From the line that contains "The image size is (1456, 819)." to the final line of the records below, print each line exactly and leave every picture out.

*** Supplied material ***

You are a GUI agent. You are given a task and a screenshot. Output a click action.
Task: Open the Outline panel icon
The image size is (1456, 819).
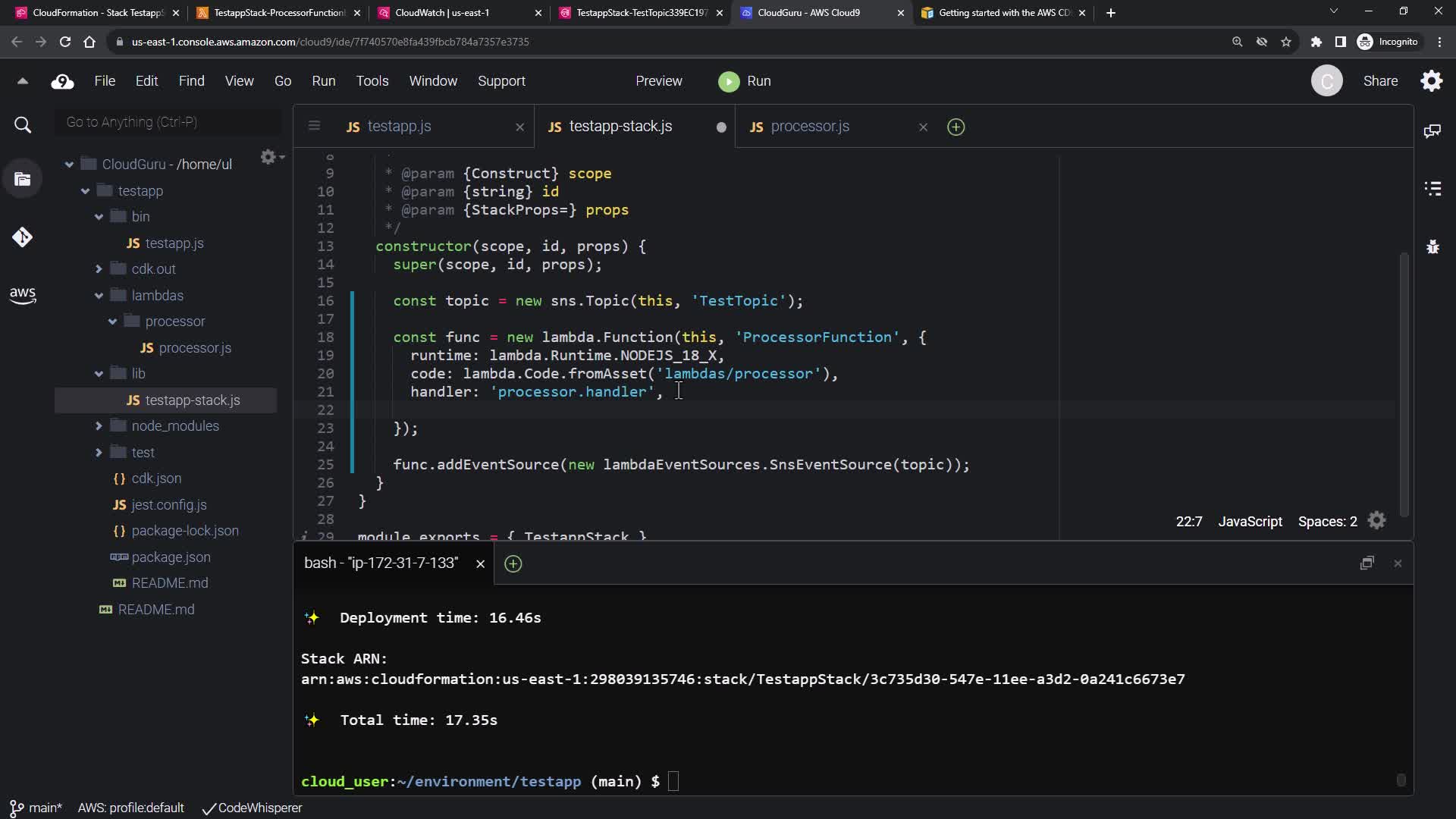tap(1432, 188)
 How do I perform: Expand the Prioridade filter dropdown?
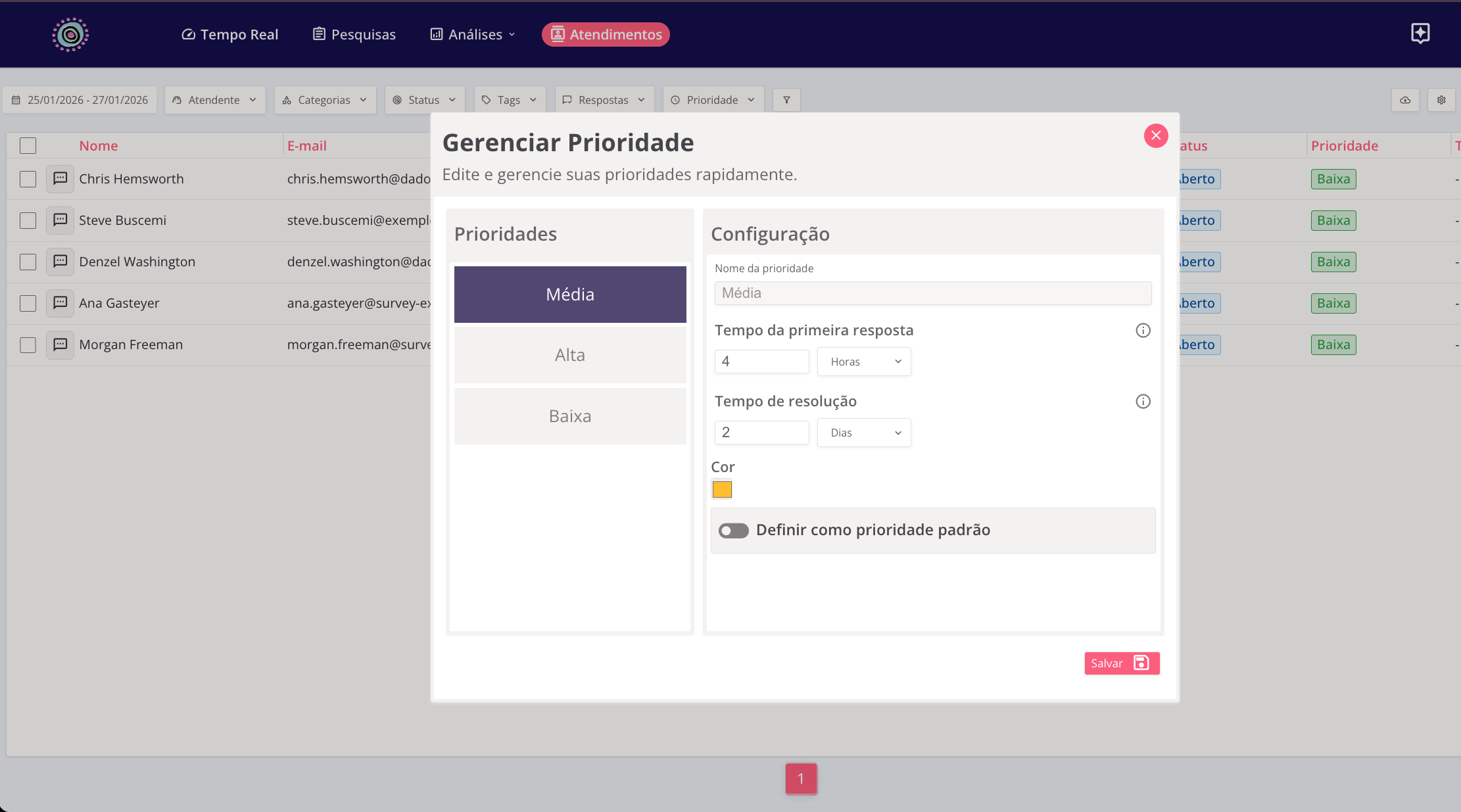713,100
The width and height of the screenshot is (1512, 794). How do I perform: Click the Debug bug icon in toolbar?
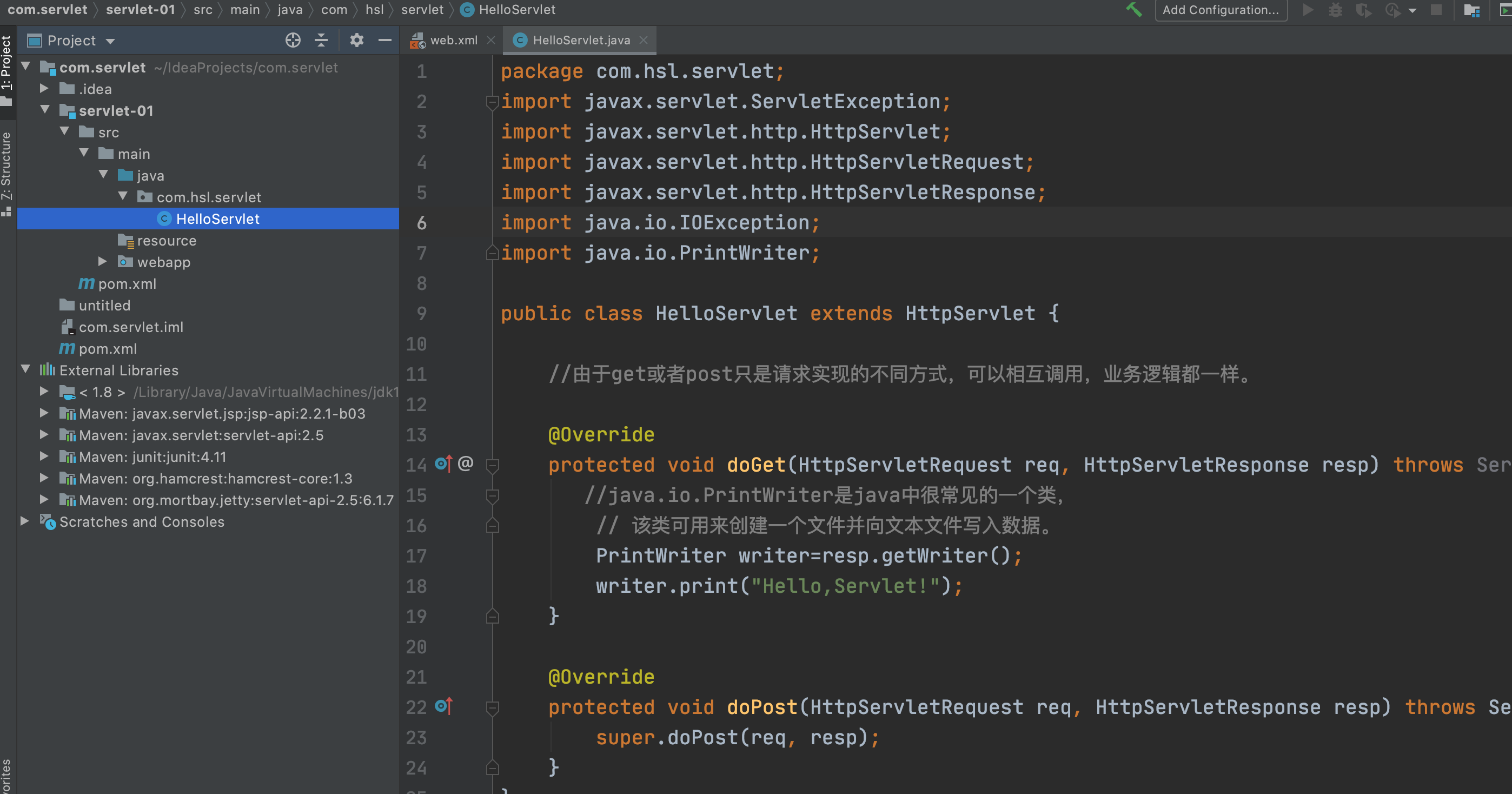(x=1335, y=10)
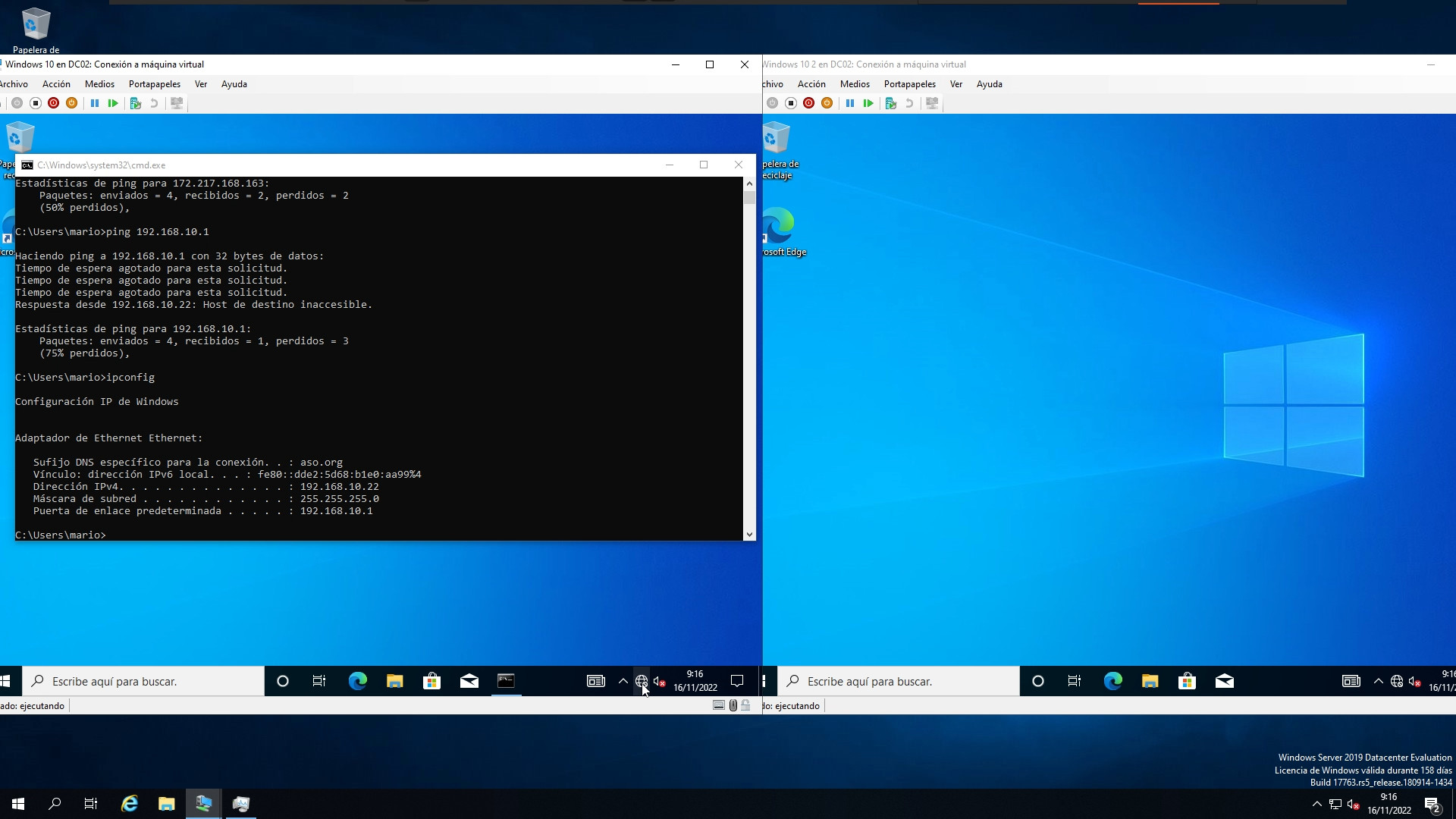Expand hidden tray icons on host taskbar
This screenshot has height=819, width=1456.
(x=1316, y=804)
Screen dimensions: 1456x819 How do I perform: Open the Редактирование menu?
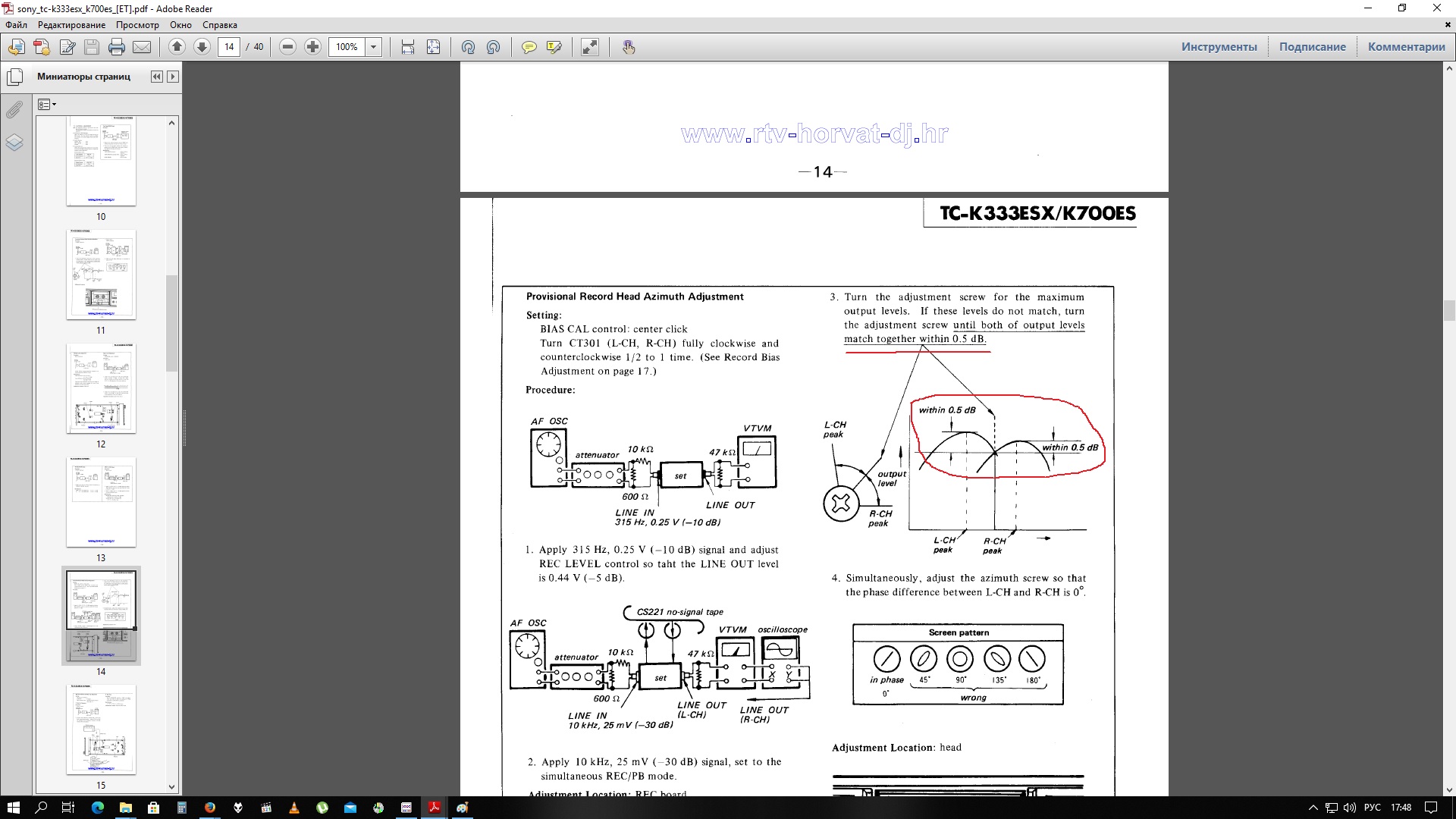(x=71, y=25)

*** End of Supplied material ***

• [Your response]
The image size is (1456, 819).
tap(1432, 188)
 How do I perform: Expand the Prioridade filter dropdown?
713,100
The width and height of the screenshot is (1512, 794). How do I perform: Click the Debug bug icon in toolbar?
(x=1335, y=10)
Expand hidden tray icons on host taskbar
This screenshot has height=819, width=1456.
(x=1316, y=804)
Screen dimensions: 1456x819 How do I perform: Open the Редактирование menu?
(x=71, y=25)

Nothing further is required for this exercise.